[Target pointing data]
— Begin —

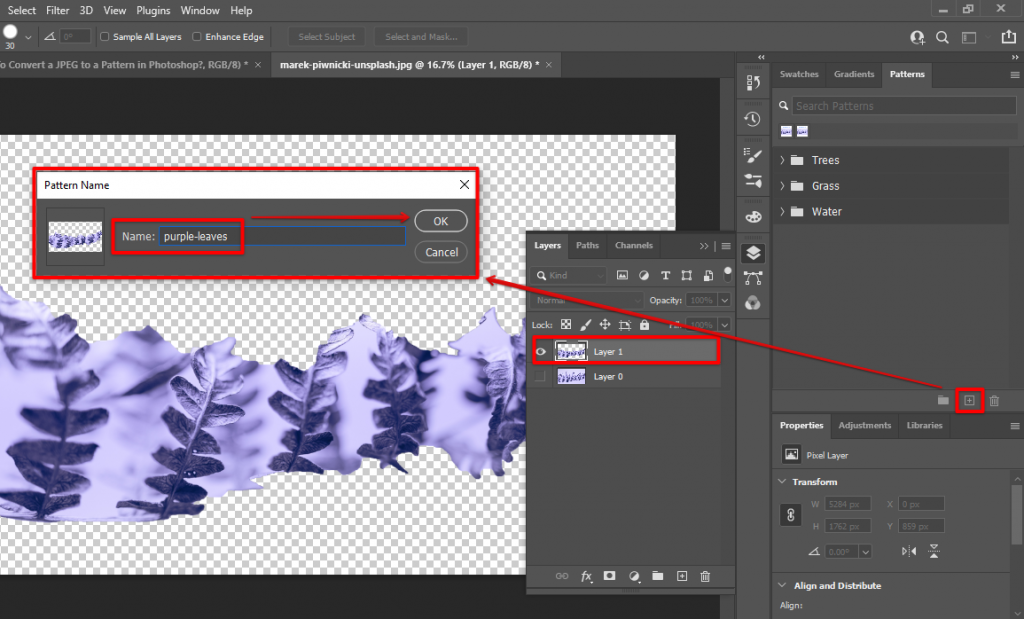Enable the Sample All Layers checkbox
Image resolution: width=1024 pixels, height=619 pixels.
tap(103, 36)
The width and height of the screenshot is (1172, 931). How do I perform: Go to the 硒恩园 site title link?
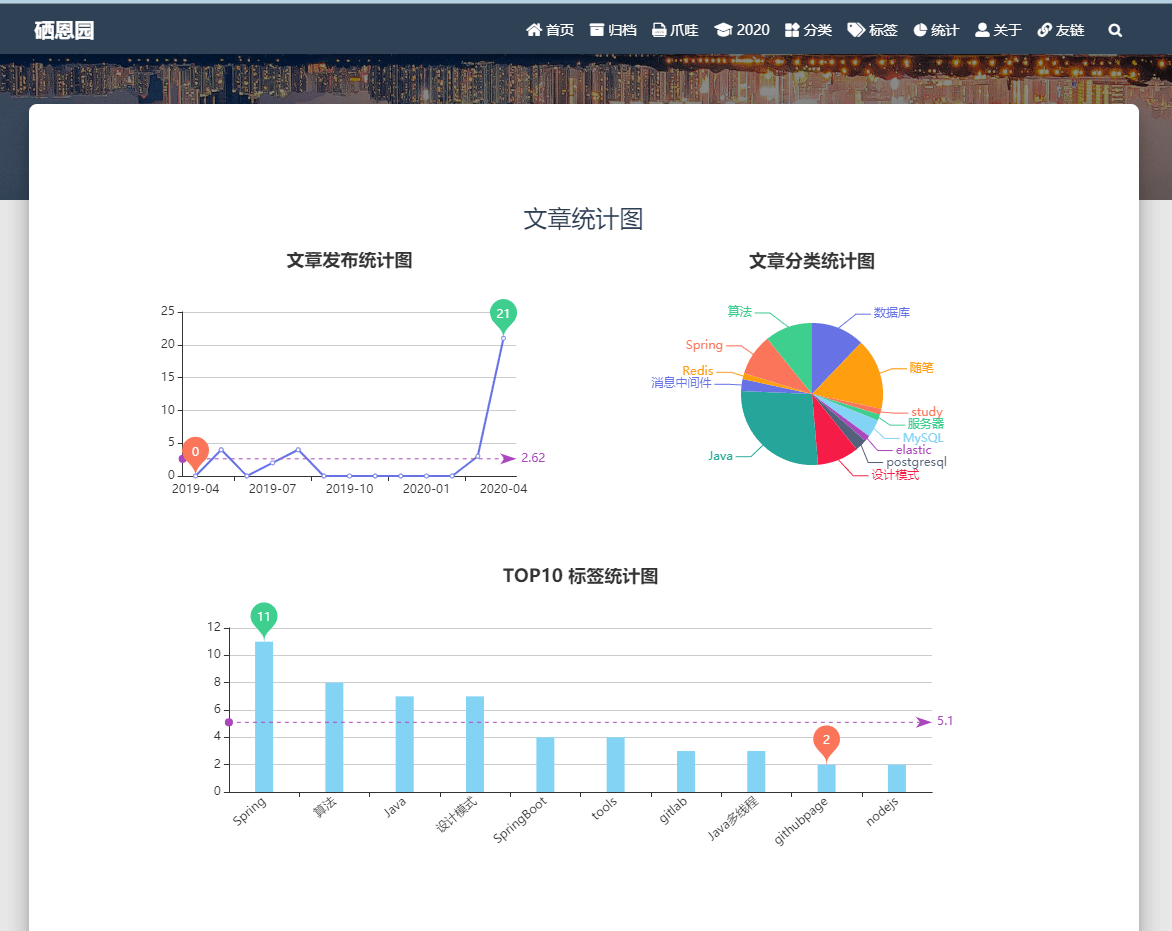click(x=64, y=30)
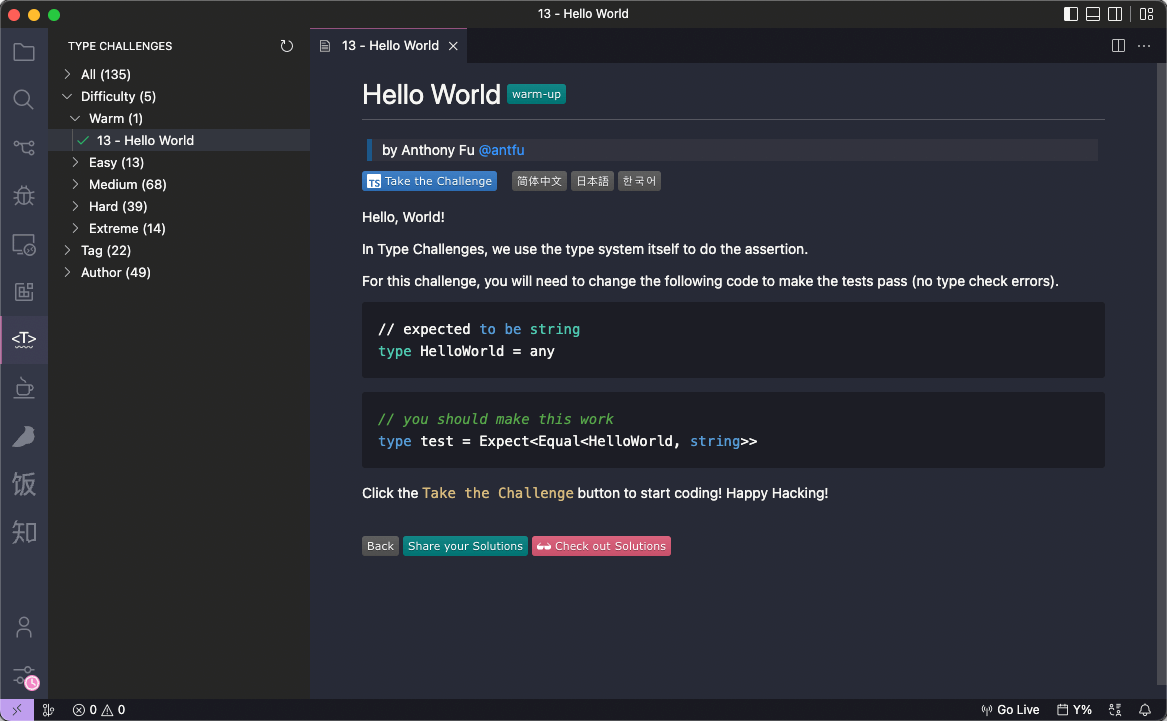1167x721 pixels.
Task: Click the Manage gear icon with update badge
Action: tap(23, 676)
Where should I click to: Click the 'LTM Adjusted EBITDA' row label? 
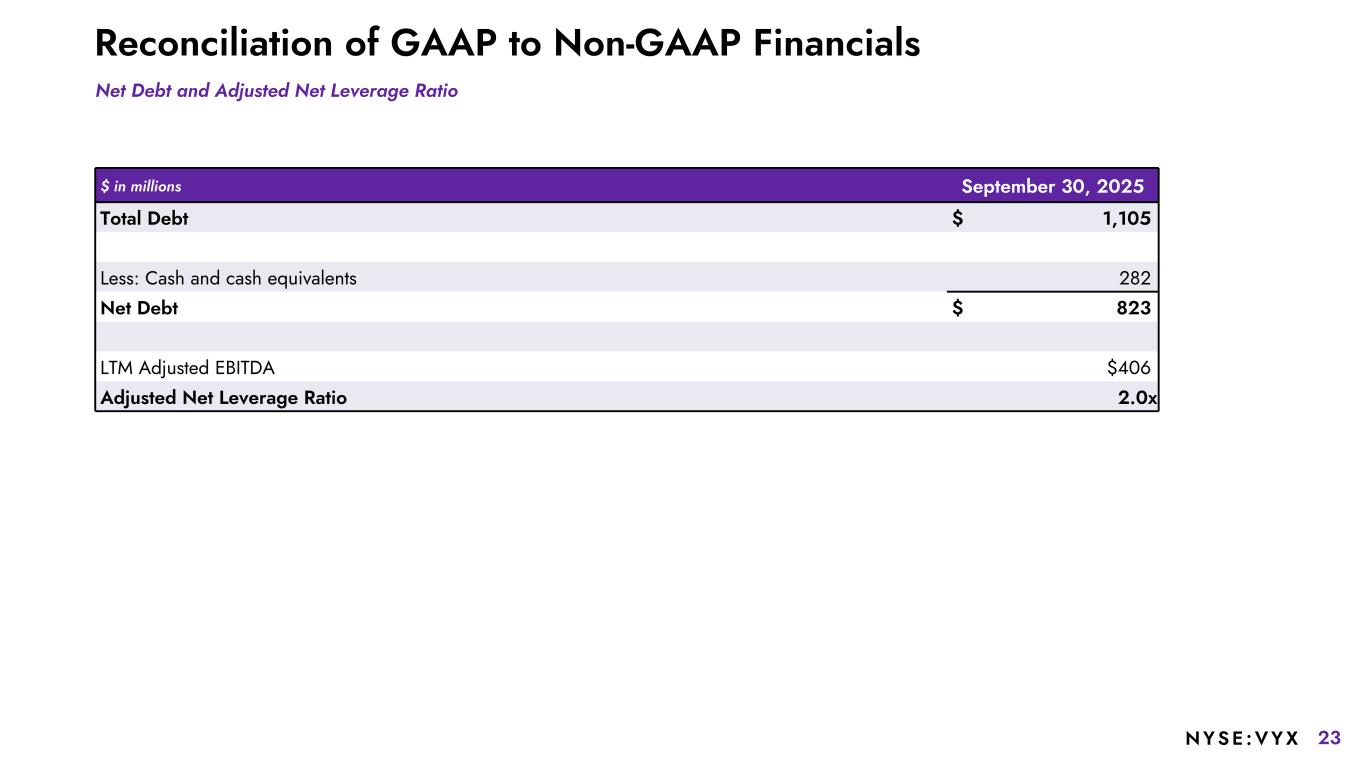click(187, 368)
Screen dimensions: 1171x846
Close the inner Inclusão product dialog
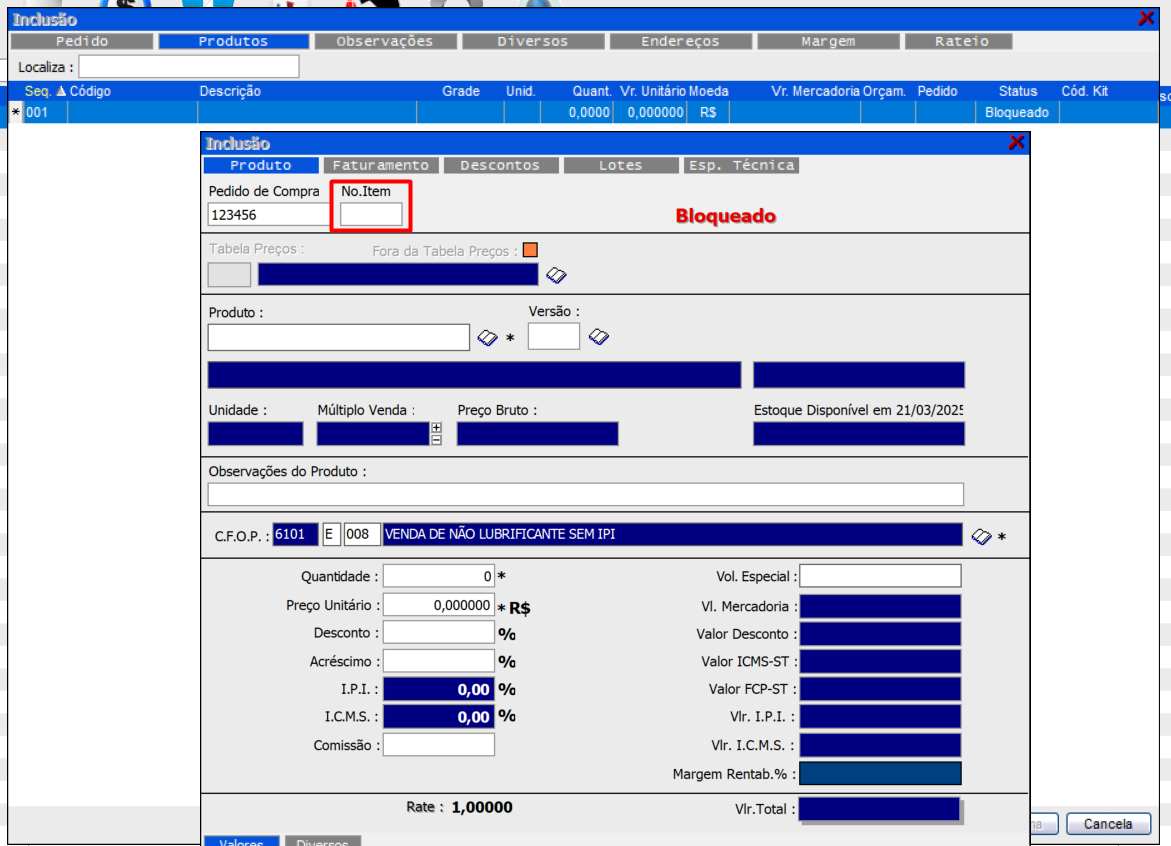coord(1016,143)
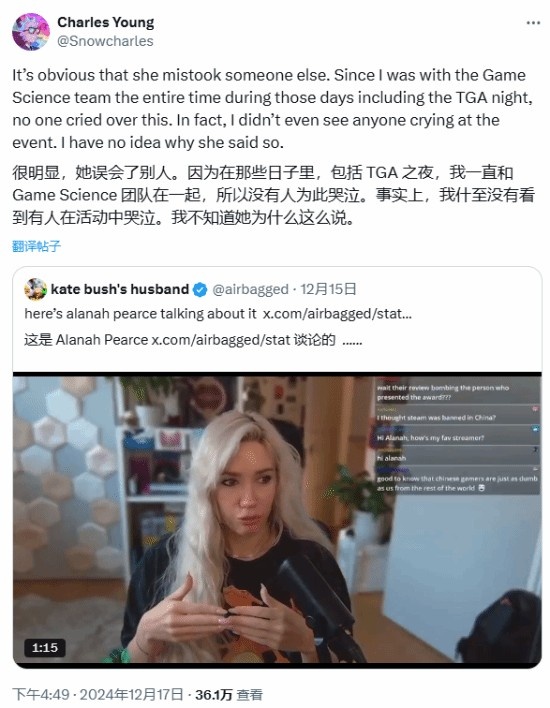Click the blue verified badge icon
Screen dimensions: 550x708
coord(200,289)
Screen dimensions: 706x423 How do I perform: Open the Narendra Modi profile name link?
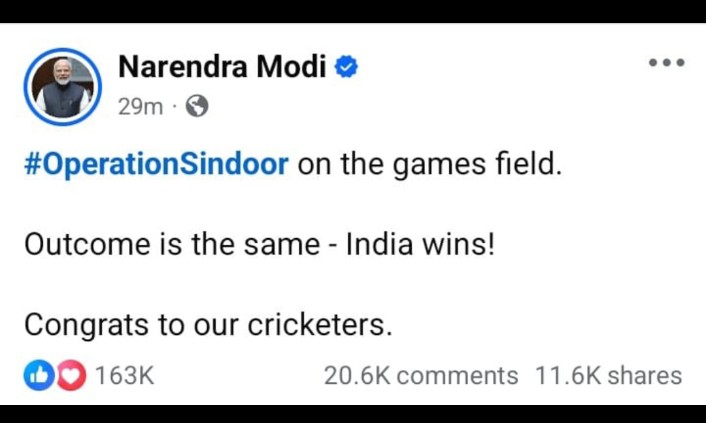[x=222, y=67]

— End —

Update the records by replacing "How do I perform" with "How can I do" wherever it appears, and keep everything else the same. Leave the pictures out of your answer.

Enable the Sample All Layers checkbox
Image resolution: width=1024 pixels, height=619 pixels.
tap(103, 36)
The width and height of the screenshot is (1172, 931). How can I do: Go to the 硒恩园 site title link?
click(x=64, y=30)
1167x721 pixels.
Task: Click the Manage gear icon with update badge
Action: tap(23, 676)
Where should I click to: Click the 'LTM Adjusted EBITDA' row label? 
click(187, 368)
Screen dimensions: 1171x846
Close the inner Inclusão product dialog
coord(1016,143)
Click the blue verified badge icon
Screen dimensions: 550x708
coord(200,289)
Screen dimensions: 706x423 How can I do: Open the Narendra Modi profile name link?
[x=222, y=67]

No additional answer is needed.